UPDATE: Facebook may end up open-sourcing the new cold-storage servers, too. See below.
Facebook’s Sub-Zero data center is a wee little facility compared to its next-door neighbor, the huge Prineville, Ore., data center that houses the social network’s open-source servers.
But Sub-Zero isn’t for serving up Likes at lightning speed; it’s for long-term, low-power backups that will keep Facebook data on ice indefinitely. This is referred to as cold storage — hanging on to data that you can’t delete but don’t need to get at very often.
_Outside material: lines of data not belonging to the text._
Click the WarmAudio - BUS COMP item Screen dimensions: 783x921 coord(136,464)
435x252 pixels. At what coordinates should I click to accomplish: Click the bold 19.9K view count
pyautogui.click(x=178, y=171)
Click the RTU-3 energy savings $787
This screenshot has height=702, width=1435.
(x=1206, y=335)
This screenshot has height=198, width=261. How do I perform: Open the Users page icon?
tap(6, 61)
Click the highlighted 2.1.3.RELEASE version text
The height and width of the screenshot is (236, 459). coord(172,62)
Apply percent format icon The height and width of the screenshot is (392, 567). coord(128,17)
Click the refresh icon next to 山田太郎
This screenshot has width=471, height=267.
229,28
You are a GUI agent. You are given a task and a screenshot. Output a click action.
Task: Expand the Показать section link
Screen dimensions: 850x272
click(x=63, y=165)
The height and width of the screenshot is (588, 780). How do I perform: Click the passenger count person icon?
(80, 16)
Facebook engineers are still working on the designs for the servers and the custom-tweaked software that will live in Sub-Zero; these won’t be out until sometime next year. And Facebook VP Tom Furlong revealed to Wired today that Facebook won’t be accessing the devices too frequently; they’ll be specifically for deep storage.
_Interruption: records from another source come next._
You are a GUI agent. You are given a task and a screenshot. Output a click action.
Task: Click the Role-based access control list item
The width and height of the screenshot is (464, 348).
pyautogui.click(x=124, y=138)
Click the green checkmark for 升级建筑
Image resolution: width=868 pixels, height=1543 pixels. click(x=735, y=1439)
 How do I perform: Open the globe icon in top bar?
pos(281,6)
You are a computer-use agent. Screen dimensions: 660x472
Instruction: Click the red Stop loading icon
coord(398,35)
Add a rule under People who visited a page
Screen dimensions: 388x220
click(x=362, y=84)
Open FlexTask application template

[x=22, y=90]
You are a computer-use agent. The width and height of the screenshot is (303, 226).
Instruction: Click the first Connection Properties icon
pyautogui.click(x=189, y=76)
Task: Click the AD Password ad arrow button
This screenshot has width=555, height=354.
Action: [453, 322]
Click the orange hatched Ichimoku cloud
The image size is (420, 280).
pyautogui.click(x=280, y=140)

While other companies still use tape for such backups, Facebook will be using these all-digital new devices. Currently, the company keeps one backup for use in the event of server issues and one backup for emergencies.
Sub-Zero is just 62,000 square feet, one fifth the size of the main Prineville facility. This will be Facebook’s third building in Prineville.
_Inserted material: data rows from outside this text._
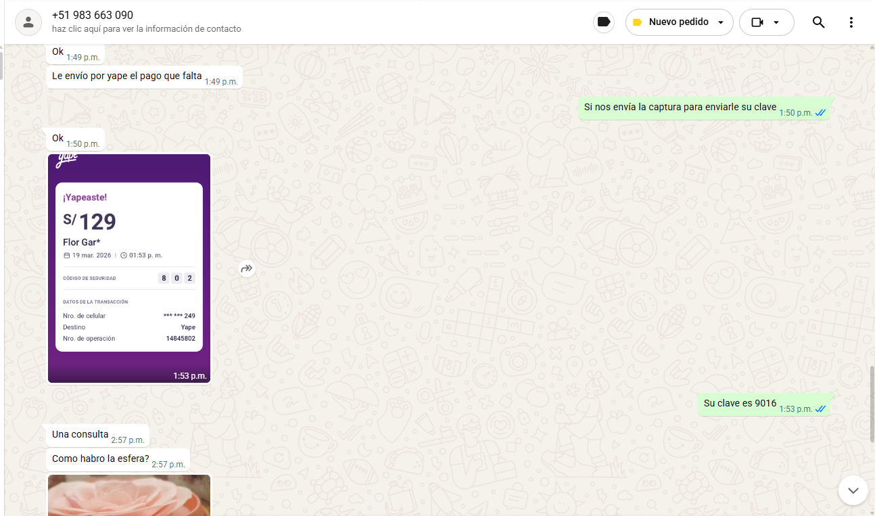Start a video call with camera icon

coord(757,22)
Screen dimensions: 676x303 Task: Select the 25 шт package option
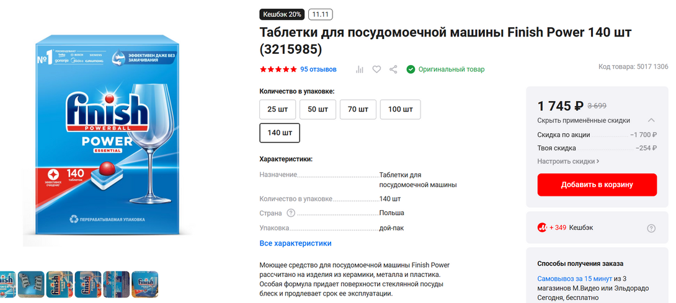(277, 109)

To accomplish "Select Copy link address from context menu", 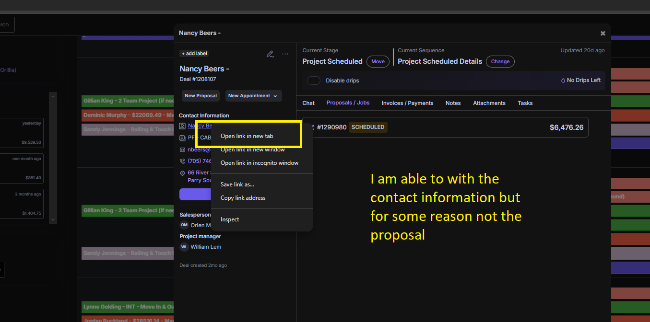I will (x=243, y=198).
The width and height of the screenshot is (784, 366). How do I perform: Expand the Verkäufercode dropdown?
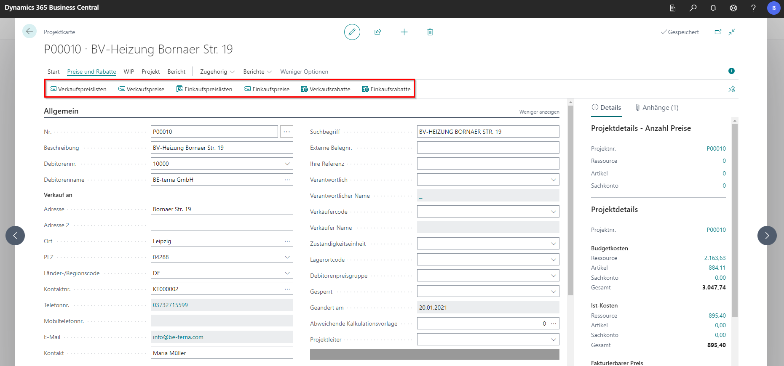tap(553, 212)
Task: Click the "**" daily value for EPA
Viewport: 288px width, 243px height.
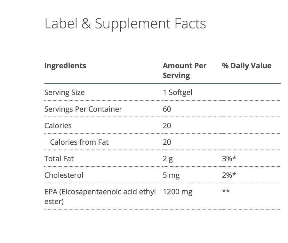Action: pos(226,192)
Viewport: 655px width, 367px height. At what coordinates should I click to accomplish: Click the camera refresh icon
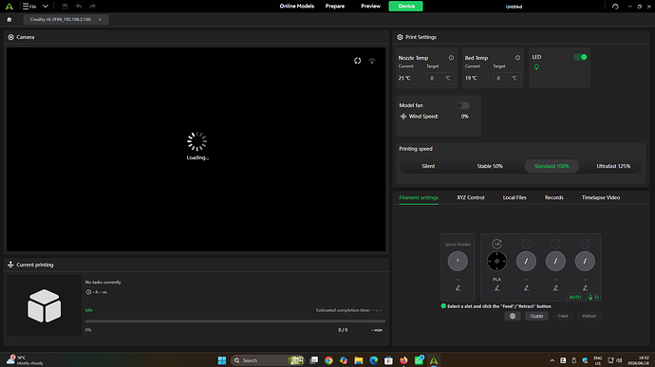[358, 61]
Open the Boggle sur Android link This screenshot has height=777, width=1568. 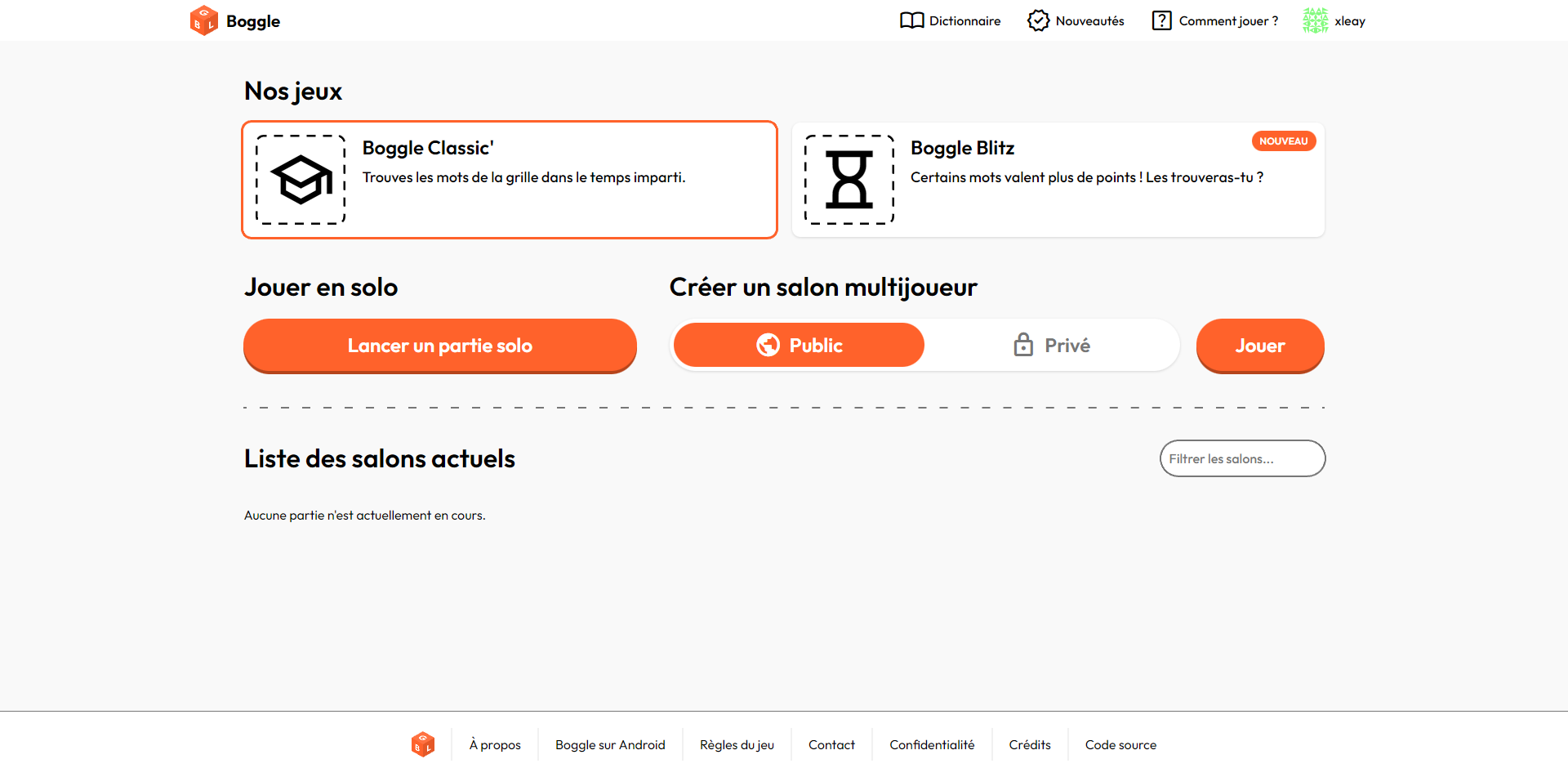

Given the Prineville center’s focus on Open Compute and open-source hardware, we wondered whether Facebook plans to open-source its new deep-storage servers. A company spokesperson tells us that open-sourcing the new devices certainly would fit with Facebook’s current modus operandi; however, as the devices are still in the design stage, it’s too early to release any details just yet.
Amazon, Apple, Dell, Google, Microsoft, and Yahoo also operate data facilities in the same general area of Oregon; it’s nice and cool, and they all get incentivized to bring short-term and long-term jobs to the area.